Companies' unit labor costs, meanwhile, fell at a rate of 2.1 percent in the second quarter, boding well for profit margins. That compared with a 2 percent rate of increase in the first quarter.
Blue Chip Economic Indicators newsletter that showed economists have pushed forecasts for U.S. economic growth higher. The average forecast called for third-quarter U.S. gross domestic product to grow at a 3.7 percent annual rate, up from 3.6 percent forecast in July and from 2.4 percent in the second quarter.
Retailers sales were above expectations for many merchants, even the struggling department store sector. As retailers reported their sales results Thursday, all industry segments appeared to benefit from an improved selling environment. Wal-Mart Stores Inc., the industry leader, boosted its profit outlook for the second quarter. J.C. Penney Co. Inc., Kohl's Corp. and Gap Inc. were among the retailers reporting sales that beat analysts' forecasts. Even May Department Stores Co., which has struggled with sales declines, eked out a solid increase in sales at stores open at least a year, surpassing analysts' forecasts.
June wholesale inventories were unchanged as the large 1.5% jump in sales stripped warehouse supply. The combination left a 1.22 month inventory to sales ratio -- just above the 1.21 record low of March. Low inventory supply will provide a boost to production as inventory rebuilding will strengthen under a stronger growth economy to provide a welcome tailwind.
World air traffic is forecast to begin a gradual recovery next year, after three years of recession, holding out hope for an end to the worst financial crisis ever suffered by the global airline industry. The International Civil Aviation Organization (Icao) forecast on Monday that world airline passenger traffic would grow by 4.4 per cent next year followed by faster growth of 6.3 per cent in 2005.
In a second report from the department, new applications for jobless benefits fell by a seasonally adjusted 3,000 to a six-month low of 390,000 for the work week ending Aug. 2. It marked the third week in a row that claims were below 400,000, a level associated with a weak job market. This suggest the pace of layoffs is stabilizing.
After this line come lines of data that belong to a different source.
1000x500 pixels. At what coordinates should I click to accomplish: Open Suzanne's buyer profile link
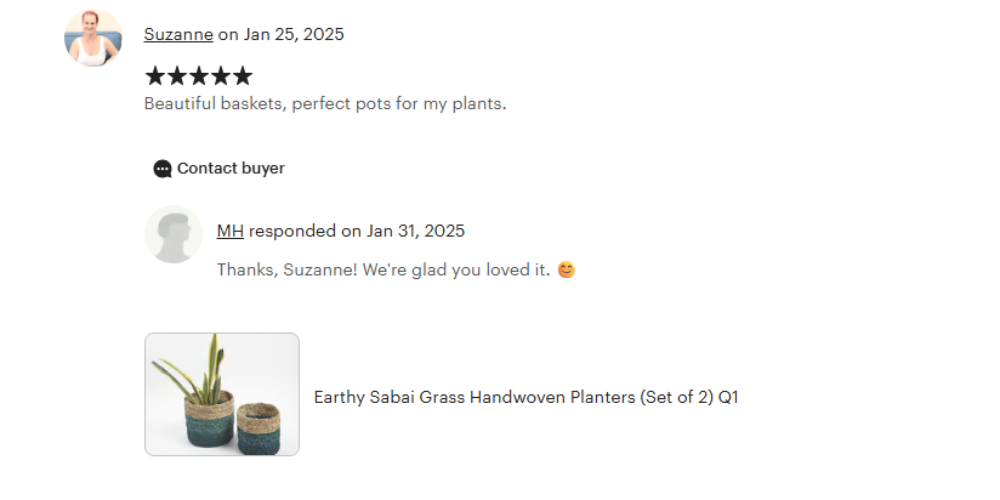pyautogui.click(x=178, y=34)
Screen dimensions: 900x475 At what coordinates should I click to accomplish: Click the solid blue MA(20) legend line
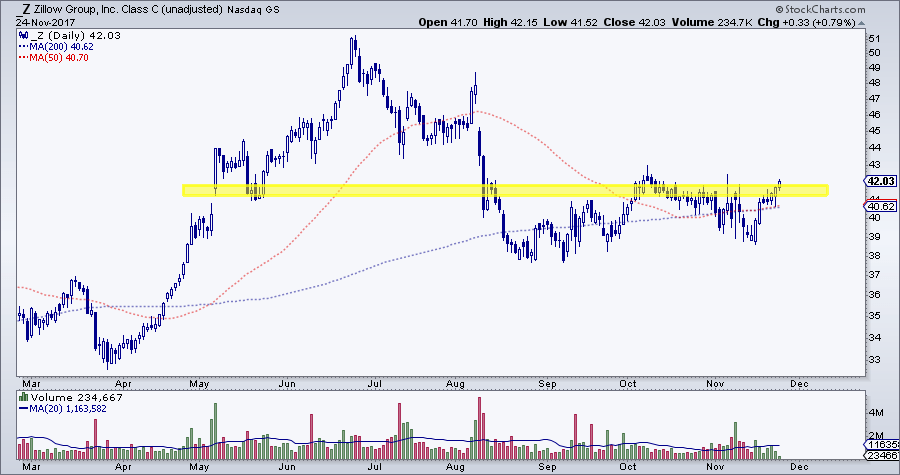click(x=21, y=408)
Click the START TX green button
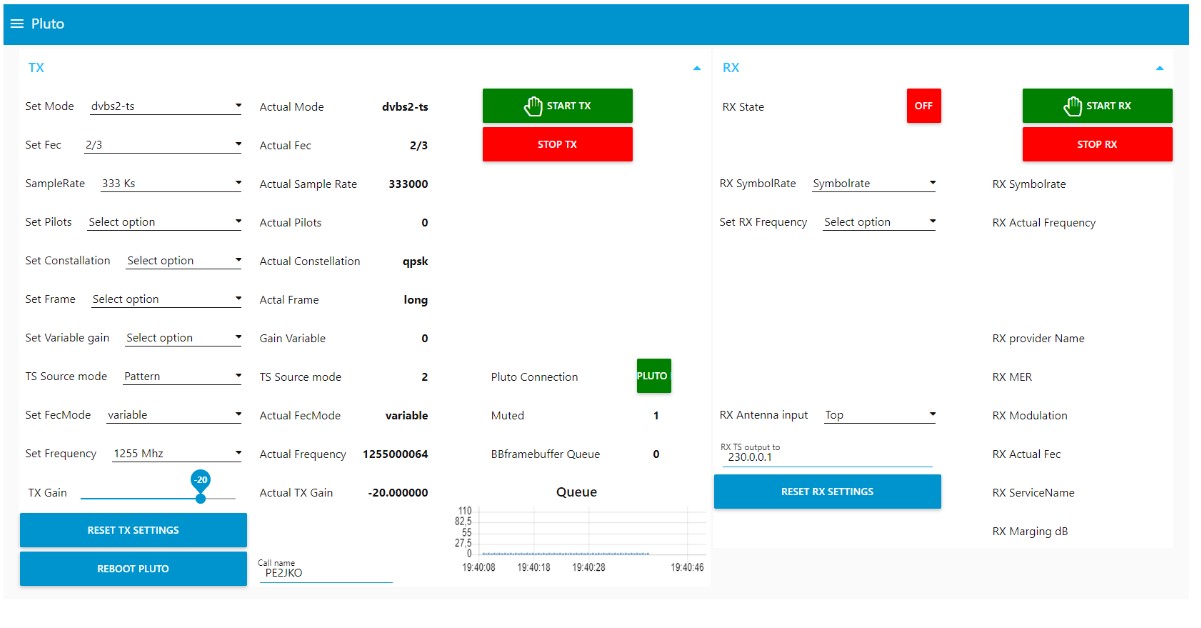Viewport: 1201px width, 628px height. (x=558, y=106)
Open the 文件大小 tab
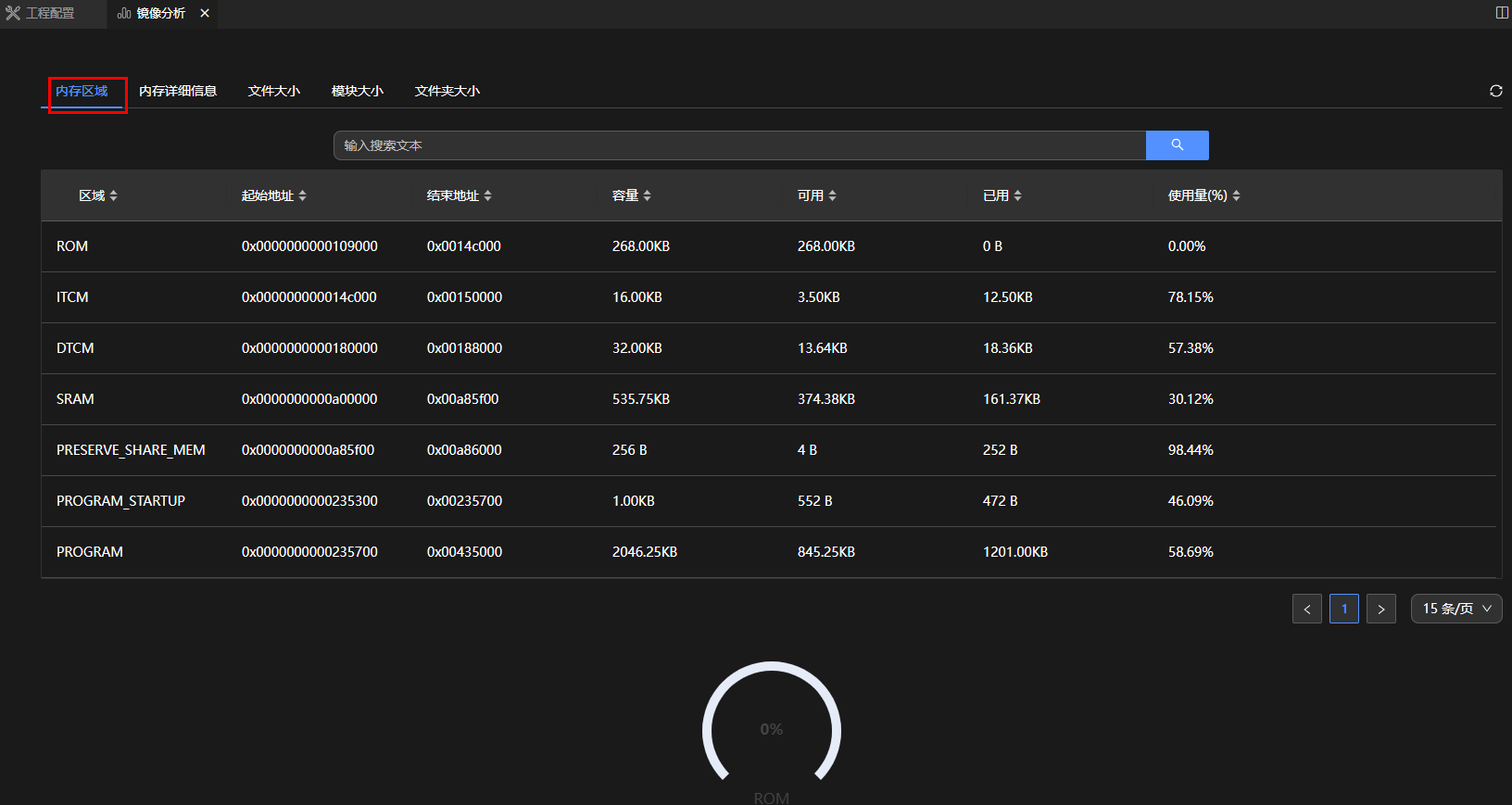This screenshot has height=805, width=1512. coord(274,91)
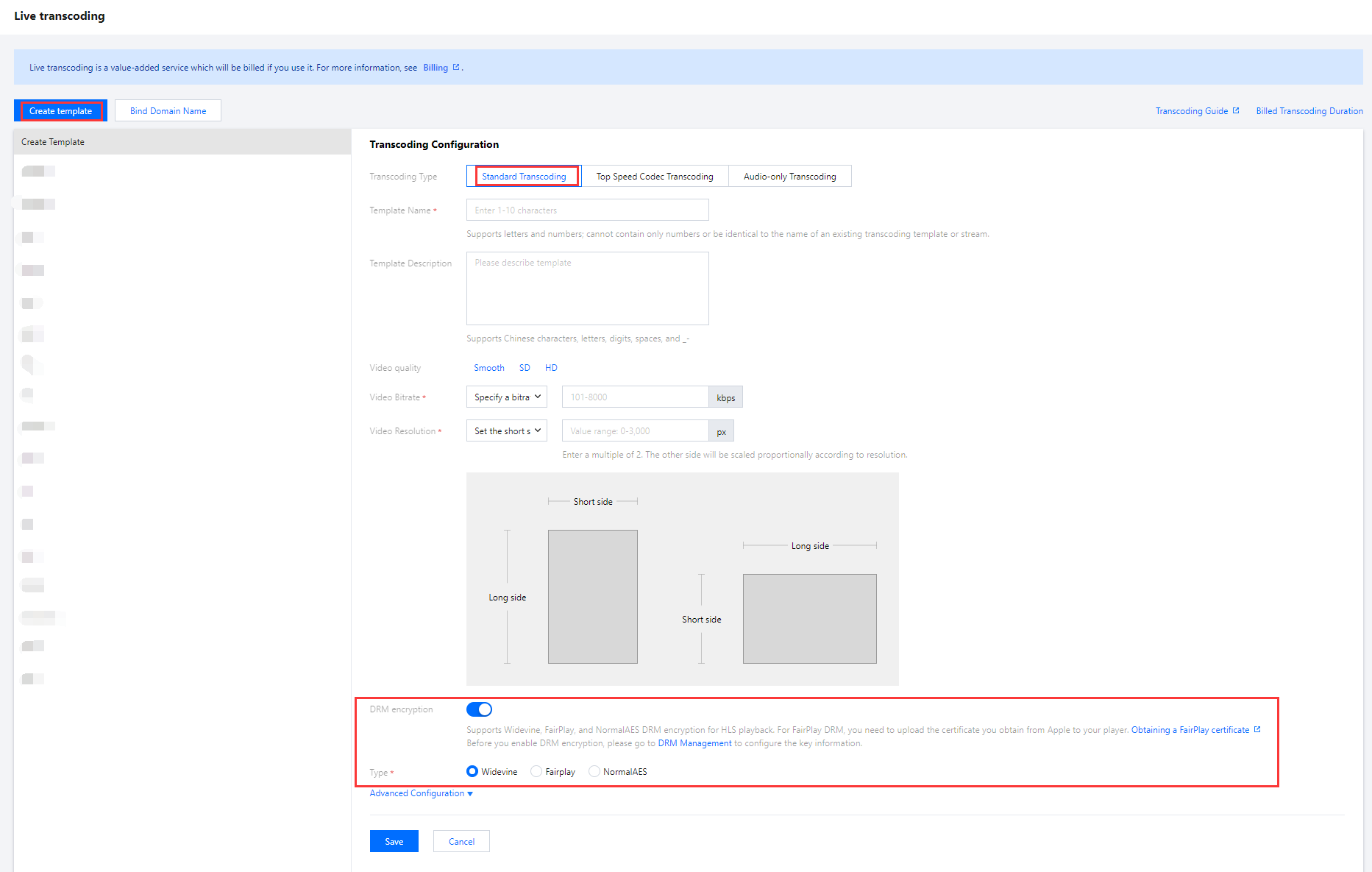
Task: Focus the Template Description text area
Action: [x=587, y=288]
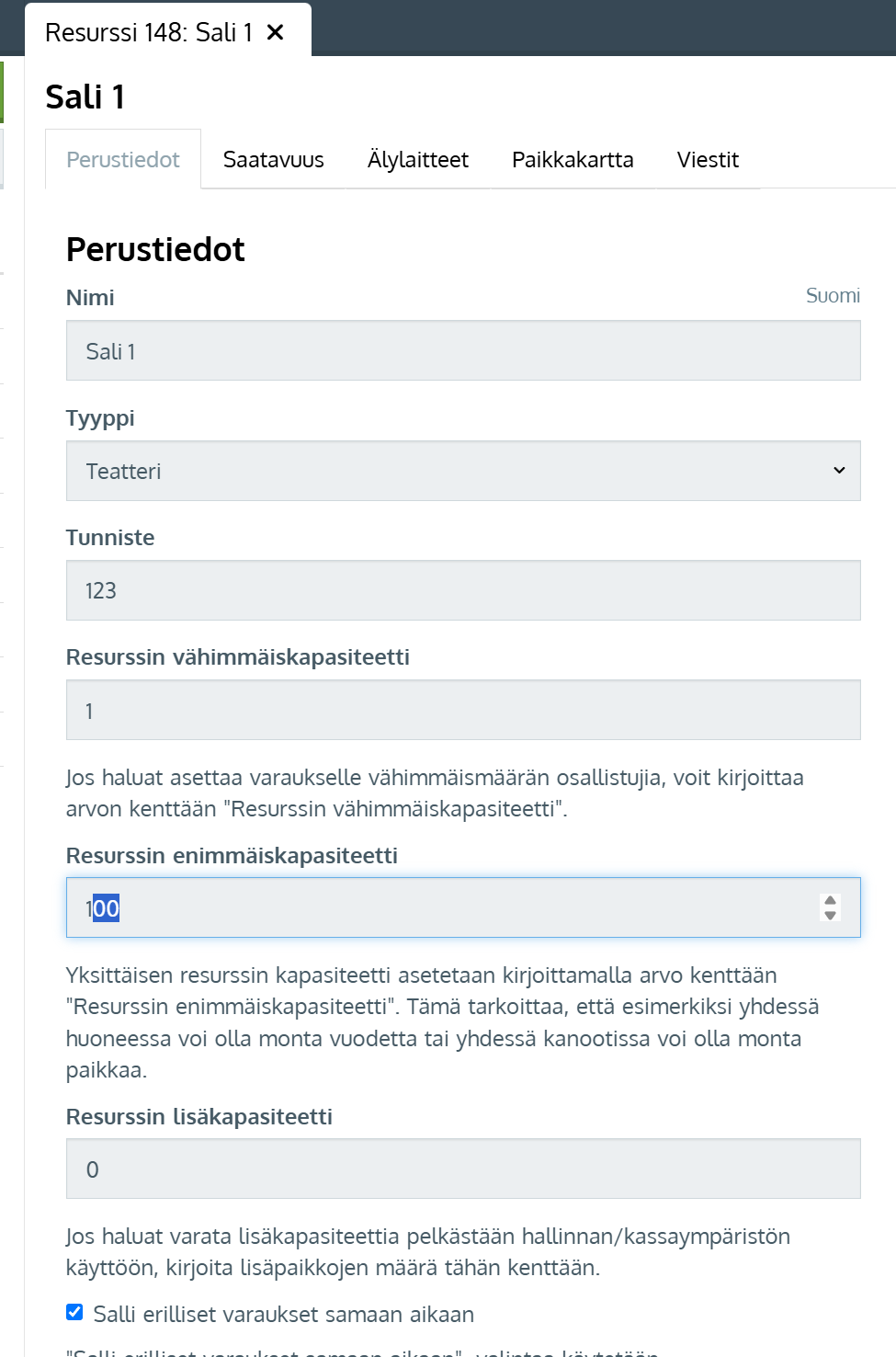
Task: Uncheck Salli erilliset varaukset samaan aikaan
Action: coord(74,1312)
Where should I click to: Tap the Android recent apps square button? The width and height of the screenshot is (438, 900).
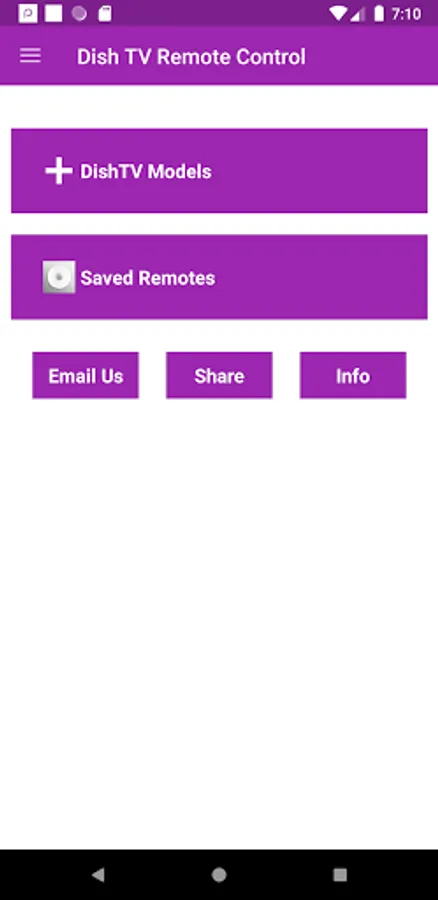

Claims hit a high this year of 459,000 during the work week that ended April 19.
John Lonski, an economist with Moody's Investors Services, said the boost in productivity and drop in labor costs should set the stage for a resumption of payrolls growth in the next few months by making it more "profitable" for employers to add workers. He predicted that the government's employment report for August will show an increase of about 40,000 in nonfarm payrolls.
Unemployment typically lags the rest of the economy, since employers usually wait until a recovery is guaranteed before they hire new workers. Everything I stated above combined, will create millions upon millions of jobs like the last recovery. There are hundreds of cities in the United States with unemployment under 4.0 % (considered by many to be full employment). You take the poorly managed California out of the national equation and the recovery looks 10 times better. California has 10 of the top 25 cities with the highest unemployment.